この度社殿老朽にともない新築、内宮は大修理を施し装いも新たになりました。 尚、修復した内宮(一部の彫り物も含む)は1700年後期寛政の頃の作といわれています。
付記 修理されし内宮の各部
1.柱 2.像鼻 3.側面蛙股 4.左海老虹染 以上
 (平成19年3月吉日 二宮町二宮 上町町内会)
展望所
浅間神社の右手前に続く横木の階段を降っていきます。 階段を降りて右手へ進んでいくと十字路がありますが直進していきます。 この斜面はツツジの丘と言って一面にツツジが植えられていますが、 花の季節ではないので咲いていませんでした。 幅の広い横木の階段を左へ曲がりながら降っていくと、双眼鏡が設置された展望所があります。 以前にはテーブル・ベンチも設置されていたのですが、この時には見かけませんでした。 空気が澄んでいると、湘南の街並みの向こうには、 相模湾に浮かぶ江ノ島や烏帽子岩や三浦半島などを望むことが出来るのですが、 この時には残念ながら霞んでぼんやりとした眺めでした。 それでも湘南平にあるテレビ塔は何とか見えていました。
藤棚
展望所の先の分岐を右手へ降っていきます。 突き当りを右折してツツジが植えられた斜面を更に進んでいくと、 浅間神社へ登っていった分岐を直進してきた広い道に出ます。 道なりに降っていくと、横木の階段が始まる手前に十字路があります。 角には「吾妻山公園」と題した案内板が設置されています。 左手の道の先には藤棚があって、二宮の街や湘南の海を見渡せる眺めが広がるので、ちょいと立ち寄っていきました。 藤棚の下にはベンチが設置されていて、ひと休みしていくのには良い所です。 この季節は青葉が茂っていて、眺めを少し邪魔しているのが難点ですが、 眼下には二宮駅が間近に見えていました。

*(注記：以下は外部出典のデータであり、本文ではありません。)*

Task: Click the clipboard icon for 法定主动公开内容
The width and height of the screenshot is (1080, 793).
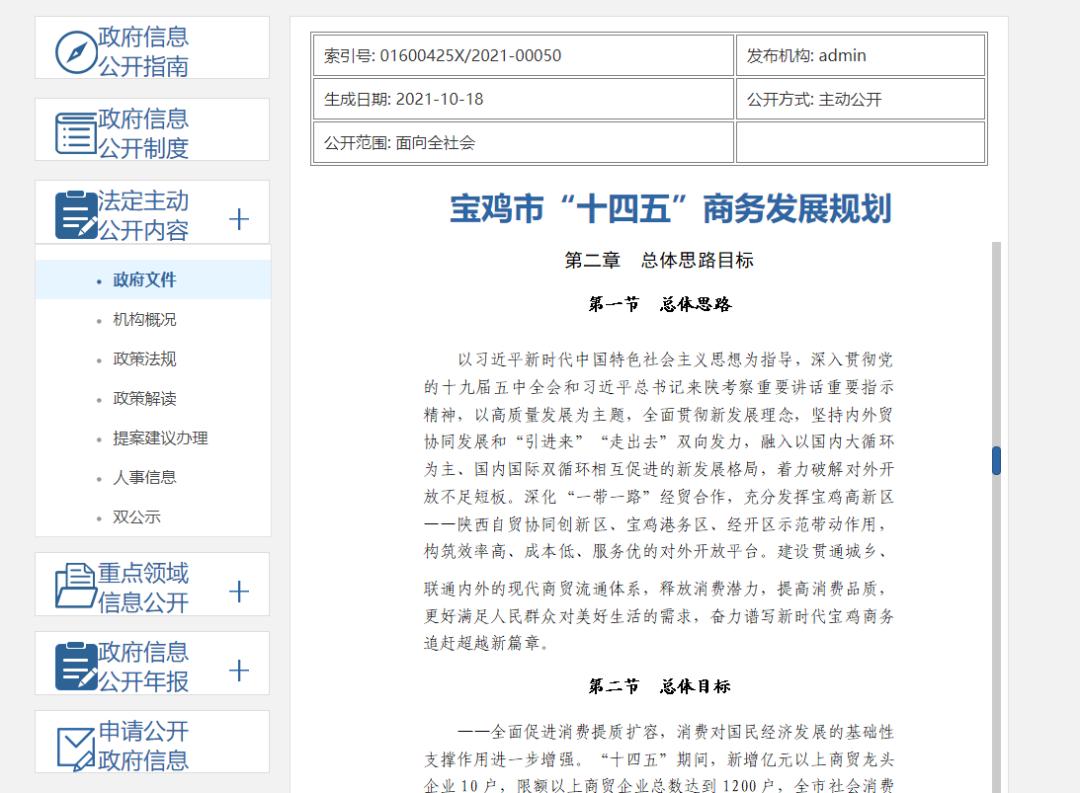Action: click(76, 215)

藤棚の右手の道を降っていくと、横木の階段と交わる十字路に出ます。 正面へ進んでいくとあじさい桧林がありますが、階段を左手へと降っていきました。 横木の階段から石段に変わると、真ん中に鉄の手摺が設置されていて、登りと降りで左右に分かれています。 かなり傾斜のある石段を降っていきます。 一旦緩やかになって再び始まる石段を降っていくと車道に降り立ちます。 浅間神社から15分ほどで降りて来られました。 出口には「吾妻山公園」と書かれた木製の門が立っていて、脇には案内図なども設置されています。
吾妻山公園利用のご案内
開園時間
午前8時30分から午後5時まで、小動物園は午前9時から午後4時30分まで
利用者へのお願い
・自然を愛し、草や木を大切にしましょう。
・ゴミは各自持ち帰りましょう。
・犬の散歩をする時には、必ず鎖でつなぎましょう。
・芝生広場でのボール遊び、芝そり等はやめましょう。
・アスレチックや遊具は定員を守り大切に使いましょう。
・炭火、コンロ等の使用を禁止します。
・許可車両、緊急車両以外の車輌(自転車、オートバイ含む)は進入できません。
・園内での営業行為は禁止します。
※園内には売店はありません。
 (二宮町都市整備課)
吾妻山公園鳥獣保護区区域図
この区域は鳥獣の捕獲を禁止しております。 鳥獣の保護に、ご協力をお願いします。
 (神奈川県)
二宮(にのみや)駅
道路を真っ直ぐ降っていくと、横断歩道があります。 左手からは細めの道が合流してきます。 そこから右手へ分かれていく狭い路地に入っていきます。 二宮町公民館と二宮小学校の建物の間を抜けていくと二車線道路に出ます。 正面にある横断歩道を渡ってバスターミナルに沿って左手へ曲がっていくと二宮駅(JR東海道線)に着きます。